── Brano di riferimento

Al contrario, senza personalizzazione, l’AI si è dimostrata comparabile agli umani in termini di efficacia persuasiva e lo stesso vale per gli esseri umani dotati di accesso alle informazioni personali.
Un aspetto interessante è che quando i partecipanti credevano di confrontarsi con un’AI, erano più inclini a modificare la propria opinione. Questo potrebbe riflettere un atteggiamento meno difensivo verso un’entità non umana, oppure un’ammirazione per la qualità degli argomenti presentati.

────
── Record forniti

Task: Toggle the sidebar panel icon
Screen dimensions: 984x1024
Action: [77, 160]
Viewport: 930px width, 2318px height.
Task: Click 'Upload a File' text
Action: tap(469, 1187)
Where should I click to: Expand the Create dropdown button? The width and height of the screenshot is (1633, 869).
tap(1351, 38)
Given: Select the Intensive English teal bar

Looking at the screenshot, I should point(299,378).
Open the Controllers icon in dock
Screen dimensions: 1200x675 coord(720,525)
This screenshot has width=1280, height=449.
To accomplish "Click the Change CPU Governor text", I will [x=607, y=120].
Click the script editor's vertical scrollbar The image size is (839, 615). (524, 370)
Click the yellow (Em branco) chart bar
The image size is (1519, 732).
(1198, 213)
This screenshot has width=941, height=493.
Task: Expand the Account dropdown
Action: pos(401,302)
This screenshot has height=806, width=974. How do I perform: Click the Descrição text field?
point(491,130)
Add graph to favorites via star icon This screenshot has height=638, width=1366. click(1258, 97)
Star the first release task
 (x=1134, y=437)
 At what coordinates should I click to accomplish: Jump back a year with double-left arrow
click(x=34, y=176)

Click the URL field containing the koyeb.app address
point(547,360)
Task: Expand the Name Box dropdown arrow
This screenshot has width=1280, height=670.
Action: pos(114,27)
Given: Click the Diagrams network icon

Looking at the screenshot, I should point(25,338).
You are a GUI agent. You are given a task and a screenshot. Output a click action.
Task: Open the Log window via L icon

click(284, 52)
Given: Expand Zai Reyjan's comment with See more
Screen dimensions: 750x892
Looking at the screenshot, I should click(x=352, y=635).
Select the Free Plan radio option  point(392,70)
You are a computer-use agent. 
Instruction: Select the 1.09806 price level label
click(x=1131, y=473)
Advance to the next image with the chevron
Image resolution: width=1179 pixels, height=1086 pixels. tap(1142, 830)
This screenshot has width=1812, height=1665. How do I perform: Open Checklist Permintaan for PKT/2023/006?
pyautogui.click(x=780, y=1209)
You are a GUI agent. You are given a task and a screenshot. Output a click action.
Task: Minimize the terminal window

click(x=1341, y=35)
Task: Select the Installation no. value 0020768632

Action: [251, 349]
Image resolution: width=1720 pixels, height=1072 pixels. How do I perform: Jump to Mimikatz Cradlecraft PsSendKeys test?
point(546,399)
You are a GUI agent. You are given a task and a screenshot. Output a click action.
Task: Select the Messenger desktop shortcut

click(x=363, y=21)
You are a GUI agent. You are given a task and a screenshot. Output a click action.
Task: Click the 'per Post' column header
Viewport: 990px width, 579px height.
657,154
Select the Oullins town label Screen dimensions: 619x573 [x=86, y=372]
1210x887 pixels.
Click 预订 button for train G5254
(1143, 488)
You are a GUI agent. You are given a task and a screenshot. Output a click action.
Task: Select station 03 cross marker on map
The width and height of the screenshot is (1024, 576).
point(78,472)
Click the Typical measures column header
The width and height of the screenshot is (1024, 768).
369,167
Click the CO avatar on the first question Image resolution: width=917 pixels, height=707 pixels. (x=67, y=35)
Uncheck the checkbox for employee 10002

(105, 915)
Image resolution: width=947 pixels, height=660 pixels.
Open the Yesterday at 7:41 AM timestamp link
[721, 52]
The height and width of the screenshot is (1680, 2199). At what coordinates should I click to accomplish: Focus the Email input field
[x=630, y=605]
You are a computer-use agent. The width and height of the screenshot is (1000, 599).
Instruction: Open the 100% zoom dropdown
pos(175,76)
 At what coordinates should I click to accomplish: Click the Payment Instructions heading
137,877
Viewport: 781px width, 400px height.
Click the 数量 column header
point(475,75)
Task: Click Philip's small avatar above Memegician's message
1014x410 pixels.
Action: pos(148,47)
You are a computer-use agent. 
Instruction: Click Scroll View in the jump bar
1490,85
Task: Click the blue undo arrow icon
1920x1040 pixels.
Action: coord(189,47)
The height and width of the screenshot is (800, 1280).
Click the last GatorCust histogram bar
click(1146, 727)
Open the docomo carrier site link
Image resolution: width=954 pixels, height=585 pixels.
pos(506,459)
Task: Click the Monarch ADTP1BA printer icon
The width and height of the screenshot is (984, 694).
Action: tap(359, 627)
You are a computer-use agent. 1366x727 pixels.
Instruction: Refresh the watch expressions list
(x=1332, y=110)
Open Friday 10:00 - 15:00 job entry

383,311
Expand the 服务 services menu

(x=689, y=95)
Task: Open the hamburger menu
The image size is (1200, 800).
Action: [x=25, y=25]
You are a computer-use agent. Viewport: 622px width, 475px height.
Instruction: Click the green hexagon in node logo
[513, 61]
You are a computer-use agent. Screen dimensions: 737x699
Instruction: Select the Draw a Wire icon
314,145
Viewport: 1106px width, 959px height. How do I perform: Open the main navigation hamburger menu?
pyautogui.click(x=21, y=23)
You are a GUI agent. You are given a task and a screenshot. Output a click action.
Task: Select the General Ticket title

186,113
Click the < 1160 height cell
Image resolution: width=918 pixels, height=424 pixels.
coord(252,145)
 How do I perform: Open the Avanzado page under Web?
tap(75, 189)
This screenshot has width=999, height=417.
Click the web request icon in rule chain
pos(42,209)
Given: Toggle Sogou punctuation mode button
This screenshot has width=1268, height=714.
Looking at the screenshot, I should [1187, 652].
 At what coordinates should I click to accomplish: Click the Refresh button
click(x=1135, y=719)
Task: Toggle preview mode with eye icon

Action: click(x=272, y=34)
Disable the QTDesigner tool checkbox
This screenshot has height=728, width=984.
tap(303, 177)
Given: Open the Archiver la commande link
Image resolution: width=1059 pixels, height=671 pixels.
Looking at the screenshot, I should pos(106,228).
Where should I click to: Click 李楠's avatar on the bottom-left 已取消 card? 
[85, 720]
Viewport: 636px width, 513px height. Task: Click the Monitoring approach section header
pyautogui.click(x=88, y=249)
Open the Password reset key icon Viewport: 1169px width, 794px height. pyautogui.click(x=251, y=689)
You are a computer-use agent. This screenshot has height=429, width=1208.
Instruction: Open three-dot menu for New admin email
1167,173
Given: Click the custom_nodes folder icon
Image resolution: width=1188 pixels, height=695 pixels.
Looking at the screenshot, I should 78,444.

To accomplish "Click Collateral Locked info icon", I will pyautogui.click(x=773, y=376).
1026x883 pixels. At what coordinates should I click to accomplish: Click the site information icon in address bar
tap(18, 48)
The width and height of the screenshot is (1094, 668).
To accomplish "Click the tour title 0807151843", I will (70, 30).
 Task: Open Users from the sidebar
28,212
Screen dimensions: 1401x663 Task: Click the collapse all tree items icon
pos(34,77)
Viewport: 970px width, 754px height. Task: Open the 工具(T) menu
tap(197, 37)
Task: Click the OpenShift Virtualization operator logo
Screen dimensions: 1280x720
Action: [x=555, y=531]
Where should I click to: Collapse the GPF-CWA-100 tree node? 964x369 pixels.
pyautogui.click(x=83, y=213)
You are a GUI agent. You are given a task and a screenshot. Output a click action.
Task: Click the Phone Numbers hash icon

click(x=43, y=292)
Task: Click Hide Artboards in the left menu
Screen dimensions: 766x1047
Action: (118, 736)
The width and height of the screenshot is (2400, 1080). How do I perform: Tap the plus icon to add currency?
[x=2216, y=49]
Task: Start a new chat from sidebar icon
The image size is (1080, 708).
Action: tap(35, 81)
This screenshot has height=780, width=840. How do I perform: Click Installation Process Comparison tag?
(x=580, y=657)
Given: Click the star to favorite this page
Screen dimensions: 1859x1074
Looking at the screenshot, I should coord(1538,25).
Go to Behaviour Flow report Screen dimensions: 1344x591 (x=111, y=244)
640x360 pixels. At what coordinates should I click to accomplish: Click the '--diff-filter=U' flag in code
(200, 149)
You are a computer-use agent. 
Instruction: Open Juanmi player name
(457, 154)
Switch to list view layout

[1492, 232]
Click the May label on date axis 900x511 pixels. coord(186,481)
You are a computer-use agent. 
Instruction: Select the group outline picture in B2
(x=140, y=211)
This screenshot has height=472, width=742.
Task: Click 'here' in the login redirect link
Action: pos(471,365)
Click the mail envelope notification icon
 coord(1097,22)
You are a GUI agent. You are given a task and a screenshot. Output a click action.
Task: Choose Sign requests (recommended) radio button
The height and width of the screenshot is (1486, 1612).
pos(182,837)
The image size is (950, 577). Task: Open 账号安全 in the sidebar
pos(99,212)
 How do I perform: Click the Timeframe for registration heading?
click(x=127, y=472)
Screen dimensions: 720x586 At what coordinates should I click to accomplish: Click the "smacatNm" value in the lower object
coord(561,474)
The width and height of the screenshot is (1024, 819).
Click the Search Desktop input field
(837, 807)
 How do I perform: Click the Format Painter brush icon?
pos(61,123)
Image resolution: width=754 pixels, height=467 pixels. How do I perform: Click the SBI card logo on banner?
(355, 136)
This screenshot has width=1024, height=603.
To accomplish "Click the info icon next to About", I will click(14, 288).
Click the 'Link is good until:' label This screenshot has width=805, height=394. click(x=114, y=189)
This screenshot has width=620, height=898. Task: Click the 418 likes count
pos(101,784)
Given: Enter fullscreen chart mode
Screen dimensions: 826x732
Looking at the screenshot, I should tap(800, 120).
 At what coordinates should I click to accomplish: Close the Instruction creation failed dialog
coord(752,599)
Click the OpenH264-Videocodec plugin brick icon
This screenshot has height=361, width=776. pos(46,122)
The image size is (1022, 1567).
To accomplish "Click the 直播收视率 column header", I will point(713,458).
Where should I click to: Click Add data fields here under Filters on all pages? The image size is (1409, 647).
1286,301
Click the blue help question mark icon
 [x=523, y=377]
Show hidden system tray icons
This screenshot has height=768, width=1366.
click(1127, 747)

────

Compito da svolgere.
Riscrivi il brano sulla persuasione dell'AI da "Al contrario, senza" fino a "degli argomenti presentati." compreso, mettendo "volontari" al posto di "partecipanti". I record sono materiale a sé, distinto dal brano.

Soluzione del compito.
Al contrario, senza personalizzazione, l’AI si è dimostrata comparabile agli umani in termini di efficacia persuasiva e lo stesso vale per gli esseri umani dotati di accesso alle informazioni personali.
Un aspetto interessante è che quando i volontari credevano di confrontarsi con un’AI, erano più inclini a modificare la propria opinione. Questo potrebbe riflettere un atteggiamento meno difensivo verso un’entità non umana, oppure un’ammirazione per la qualità degli argomenti presentati.